У меня есть модель, написанная в коде TF 1.x с использованием API TF-Slim. Возможно ли преобразовать это в tf.keras в TF 2.0 именно так, как оно есть? Например, есть ровно столько же параметров и обучения?
В моем случае я пытался это сделать, но моя модель в tf.keras на самом деле имеет около 5% LESS параметров, чем та, что в TF 1.x. Я также заметил, что у моей модели в tf.keras также гораздо менее плавный тренировочный этап. Какие-нибудь мысли? Спасибо
Может быть, я устанавливаю некоторые параметры для инициализации слоев по-разному? Любые другие предложения будут с благодарностью
Это не моя полная модель, но я использую много компонентов ниже:
Оригинальная модель TF.1x:
import tensorflow as tf
from tensorflow.contrib import slim
def batch_norm_relu(inputs, is_training):
net = slim.batch_norm(inputs, is_training=is_training)
net = tf.nn.relu(net)
return net
def conv2d_transpose(inputs, output_channels, kernel_size):
upsamp = tf.contrib.slim.conv2d_transpose(
inputs,
num_outputs=output_channels,
kernel_size=kernel_size,
stride=2,
)
return upsamp
def conv2d_fixed_padding(inputs, filters, kernel_size, stride, rate):
net = slim.conv2d(inputs,
filters,
kernel_size,
stride=stride,
rate = rate,
padding=('SAME' if stride == 1 else 'VALID'),
activation_fn=None
)
return net
def block(inputs, filters, is_training, projection_shortcut, stride):
inputs = batch_norm_relu(inputs, is_training)
shortcut = inputs
if projection_shortcut is not None:
shortcut = projection_shortcut(inputs)
conv_k1_s1_r1 = shortcut
conv_k3_s1_r1 = slim.conv2d(shortcut,
filters,
kernel_size = 3,
stride = 1,
rate = 1,
padding=('SAME' if stride == 1 else 'VALID'),
activation_fn=None
)
conv_k3_s1_r3 = slim.conv2d(shortcut,
filters,
kernel_size = 3,
stride = 1,
rate = 3,
padding=('SAME' if stride == 1 else 'VALID'),
activation_fn=None
)
conv_k3_s1_r5 = slim.conv2d(shortcut,
filters,
kernel_size = 3,
stride = 1,
rate = 5,
padding=('SAME' if stride == 1 else 'VALID'),
activation_fn=None
)
net = conv_k1_s1_r1 + conv_k3_s1_r1 + conv_k3_s1_r3 + conv_k3_s1_r5
net = batch_norm_relu(net, is_training)
net = conv2d_fixed_padding(inputs=net, filters=filters, kernel_size=1, stride=1, rate = 1)
outputs = shortcut + net
return outputs
Попытка модели TF 2.x.keras для того же компонента:
import tensorflow as tf
class BatchNormRelu(tf.keras.layers.Layer):
"""Batch normalization + ReLu"""
def __init__(self, name=None):
super(BatchNormRelu, self).__init__(name=name)

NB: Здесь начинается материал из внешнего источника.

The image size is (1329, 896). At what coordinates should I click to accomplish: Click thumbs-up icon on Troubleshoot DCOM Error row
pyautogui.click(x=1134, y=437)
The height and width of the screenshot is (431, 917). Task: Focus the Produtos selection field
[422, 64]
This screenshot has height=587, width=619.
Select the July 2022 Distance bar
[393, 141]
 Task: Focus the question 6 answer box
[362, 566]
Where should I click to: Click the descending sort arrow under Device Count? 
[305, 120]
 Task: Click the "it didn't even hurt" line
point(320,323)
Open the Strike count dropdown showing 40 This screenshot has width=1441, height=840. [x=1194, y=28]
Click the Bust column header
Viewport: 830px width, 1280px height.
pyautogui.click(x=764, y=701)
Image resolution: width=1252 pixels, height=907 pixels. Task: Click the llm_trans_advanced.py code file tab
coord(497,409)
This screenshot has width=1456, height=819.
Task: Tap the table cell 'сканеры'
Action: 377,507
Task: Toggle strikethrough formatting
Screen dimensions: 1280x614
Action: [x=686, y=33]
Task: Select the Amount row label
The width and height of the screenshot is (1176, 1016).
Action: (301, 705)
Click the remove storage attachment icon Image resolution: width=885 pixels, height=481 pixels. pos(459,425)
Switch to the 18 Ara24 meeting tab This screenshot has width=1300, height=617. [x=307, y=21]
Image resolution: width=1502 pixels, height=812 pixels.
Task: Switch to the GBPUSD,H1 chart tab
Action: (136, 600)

self.bnorm = tf.keras.layers.BatchNormalization(momentum=0.999,
scale=False)
self.relu = tf.keras.layers.ReLU()
def call(self, inputs, is_training):
x = self.bnorm(inputs, training=is_training)
x = self.relu(x)
return x
class Conv2DTranspose(tf.keras.layers.Layer):
"""Conv2DTranspose layer"""
def __init__(self, output_channels, kernel_size, name=None):
super(Conv2DTranspose, self).__init__(name=name)
self.tconv1 = tf.keras.layers.Conv2DTranspose(
filters=output_channels,
kernel_size=kernel_size,
strides=2,
padding='same',
activation=tf.keras.activations.relu
)
def call(self, inputs):
x = self.tconv1(inputs)
return x
class Conv2DFixedPadding(tf.keras.layers.Layer):
"""Conv2D Fixed Padding layer"""
def __init__(self, filters, kernel_size, stride, rate, name=None):
super(Conv2DFixedPadding, self).__init__(name=name)
self.conv1 = tf.keras.layers.Conv2D(filters,
kernel_size,
strides=stride,
dilation_rate=rate,
padding=('same' if stride==1 else 'valid'),
activation=None
)
def call(self, inputs):
x = self.conv1(inputs)
return x
class block(tf.keras.layers.Layer):
def __init__(self,
filters,
stride,
projection_shortcut=True,
name=None):
super(block, self).__init__(name=name)
self.projection_shortcut = projection_shortcut
self.brelu1 = BatchNormRelu()
self.brelu2 = BatchNormRelu()
self.conv1 = tf.keras.layers.Conv2D(filters,
kernel_size=3,
strides=1,
dilation_rate=1,
padding=('same' if stride==1 else 'valid'),
activation=None
)
self.conv2 = tf.keras.layers.Conv2D(filters,
kernel_size=3,
strides=1,
dilation_rate=3,
padding=('same' if stride==1 else 'valid'),
activation=None
)
self.conv3 = tf.keras.layers.Conv2D(filters,
kernel_size=3,
strides=1,
dilation_rate=5,
padding=('same' if stride==1 else 'valid'),
activation=None
)
self.conv4 = Conv2DFixedPadding(filters, 1, 1, 1)
self.conv_sc = Conv2DFixedPadding(filters, 1, stride, 1)
def call(self, inputs, is_training):
x = self.brelu1(inputs, is_training)
shortcut = x
if self.projection_shortcut:
shortcut = self.conv_sc(x)
conv_k1_s1_r1 = shortcut
conv_k3_s1_r1 = self.conv1(shortcut)
conv_k3_s1_r3 = self.conv2(shortcut)
conv_k3_s1_r5 = self.conv3(shortcut)
x = conv_k1_s1_r1 + conv_k3_s1_r1 + conv_k3_s1_r3 + conv_k3_s1_r5
x = self.brelu2(x, is_training)
x = self.conv4(x)
outputs = shortcut + x
return outputs